With a single campus located east of Seattle, BC serves over thirty-four thousand students each year and is the third-largest educational institution in Washington state. BC is primarily a community college, preparing 55 percent of its students for transfer and 45 percent for professional and technical careers. Our students come from all walks of life and have diverse needs. Sixty-five percent of students work while attending school, and 22 percent have dependent family members. Some students already have higher education degrees, and many will need to "stop out" at various points for financial reasons. But regardless of their backgrounds or educational levels, our students are interacting in a globally connected environment.

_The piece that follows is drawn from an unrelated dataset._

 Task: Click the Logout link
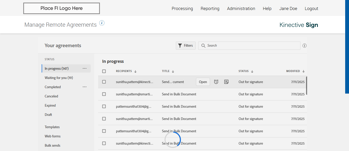pyautogui.click(x=311, y=8)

At BC, we believe that global education needs to be available to all students at all levels of education. We believe that students can develop global competencies along multiple educational pathways: in general education, in major-readiness courses, in professional and technical programs, and in developmental education (Jaswal and Rush 2009). Whatever their backgrounds, all students deserve the opportunity to benefit from learning that connects them to the global community.

Experiential Learning

BC has sponsored several student-led trips abroad and nationally that enact our vision of helping students become globally competitive, collaborative, and compassionate through applied interdisciplinary learning.

In 2006, professional and technical business students and students in the business administration transfer program collaborated to form the International Business Exploration Club (IBEC). IBEC students wanted to apply the theories they had learned in the classroom by selling organically grown fair-trade coffee to raise money for the village of Santa Anita, Guatemala, where the coffee originates. In collaboration with an organization called Pura Vida, the students traveled to Guatemala, where they helped coffee farmers grow and harvest their crops. After returning home, the students applied their learning and shared their knowledge with the campus community through year-long academic internships. Their experience is documented at www.youtube.com/watch?v=AUdy7ADZd9E.

Similarly, students from across disciplines came together in 2002 with the support of Student Programs to form the Rotaract Club, a junior chapter of the Bellevue Rotary. The students are currently raising awareness about disabilities by working with the local Rotary, with our sister Rotaract Club in Patan, Nepal, and with students from our Venture Program (an occupational associate degree program for developmentally disabled students). Rotaract students traveled to Patan in May 2009 to work with people with disabilities and the organizations that support them. Using the training and insight they gained, the students will participate in yearlong academic internships to support disability awareness activities on and off campus. The project is documented at www.youtube.com/watch?v=qgu3cL7VH0U&feature=related.

Beyond Silos

How did BC create these programs within the constraints of today's tightening budgets? It took the vision of our students and faculty members, the support of the Student Programs office, and the collaboration of several campus units and community members. Funding came from various sources: the BC Foundation, student and activities fees, fundraising efforts by student clubs and programs, contributions from community organizations, and small personal contributions by each student.

In other words, it took a lot of work and extensive collaboration--but the results have been well worth the effort. Our students' experiences help us renew our commitment to preparing all students to succeed in the global community. Through these and other efforts, we hope to create diverse, ethical, and compassionate leadership that will define our world's future course.

Reference

Jaswal, F. and S. H. N. Rush. 2009. Preparing the global citizen at the community college. Internally published report.